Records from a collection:
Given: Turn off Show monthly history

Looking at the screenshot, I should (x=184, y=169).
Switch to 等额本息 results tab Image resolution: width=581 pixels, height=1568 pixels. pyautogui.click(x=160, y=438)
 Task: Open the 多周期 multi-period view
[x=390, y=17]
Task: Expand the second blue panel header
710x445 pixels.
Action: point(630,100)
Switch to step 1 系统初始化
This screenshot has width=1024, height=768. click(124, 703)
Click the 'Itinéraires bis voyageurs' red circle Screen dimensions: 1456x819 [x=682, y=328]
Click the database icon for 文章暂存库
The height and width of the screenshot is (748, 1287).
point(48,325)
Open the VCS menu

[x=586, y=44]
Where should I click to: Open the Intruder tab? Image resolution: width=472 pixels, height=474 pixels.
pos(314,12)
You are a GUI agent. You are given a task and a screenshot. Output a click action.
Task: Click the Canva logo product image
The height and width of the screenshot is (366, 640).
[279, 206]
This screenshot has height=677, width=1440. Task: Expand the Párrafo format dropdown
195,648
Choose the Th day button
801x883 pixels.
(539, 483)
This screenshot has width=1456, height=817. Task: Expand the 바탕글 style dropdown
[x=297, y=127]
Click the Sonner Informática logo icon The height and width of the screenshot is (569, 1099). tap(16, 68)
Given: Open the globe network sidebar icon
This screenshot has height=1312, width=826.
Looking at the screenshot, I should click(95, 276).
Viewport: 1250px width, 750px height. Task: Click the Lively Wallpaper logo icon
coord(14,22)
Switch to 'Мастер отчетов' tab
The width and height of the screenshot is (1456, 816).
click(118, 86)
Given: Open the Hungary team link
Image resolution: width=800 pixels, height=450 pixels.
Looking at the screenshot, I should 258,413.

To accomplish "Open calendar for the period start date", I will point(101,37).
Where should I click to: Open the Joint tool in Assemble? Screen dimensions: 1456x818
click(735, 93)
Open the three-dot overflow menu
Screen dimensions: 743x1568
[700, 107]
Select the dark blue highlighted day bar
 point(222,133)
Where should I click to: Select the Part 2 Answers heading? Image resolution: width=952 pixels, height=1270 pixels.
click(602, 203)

# THE REQUEST
Render the part of the listing above that opens with the line containing "Given: Open the globe network sidebar icon" and closes with the line containing "click(118, 86)" as a Markdown table with columns n and Line, numbering each line and leaving out blank lines.

# RESULT
| n | Line |
|---|---|
| 1 | Given: Open the globe network sidebar icon |
| 2 | This screenshot has height=1312, width=826. |
| 3 | Looking at the screenshot, I should click(95, 276). |
| 4 | Viewport: 1250px width, 750px height. Task: Click the Lively Wallpaper logo icon |
| 5 | coord(14,22) |
| 6 | Switch to 'Мастер отчетов' tab |
| 7 | The width and height of the screenshot is (1456, 816). |
| 8 | click(118, 86) |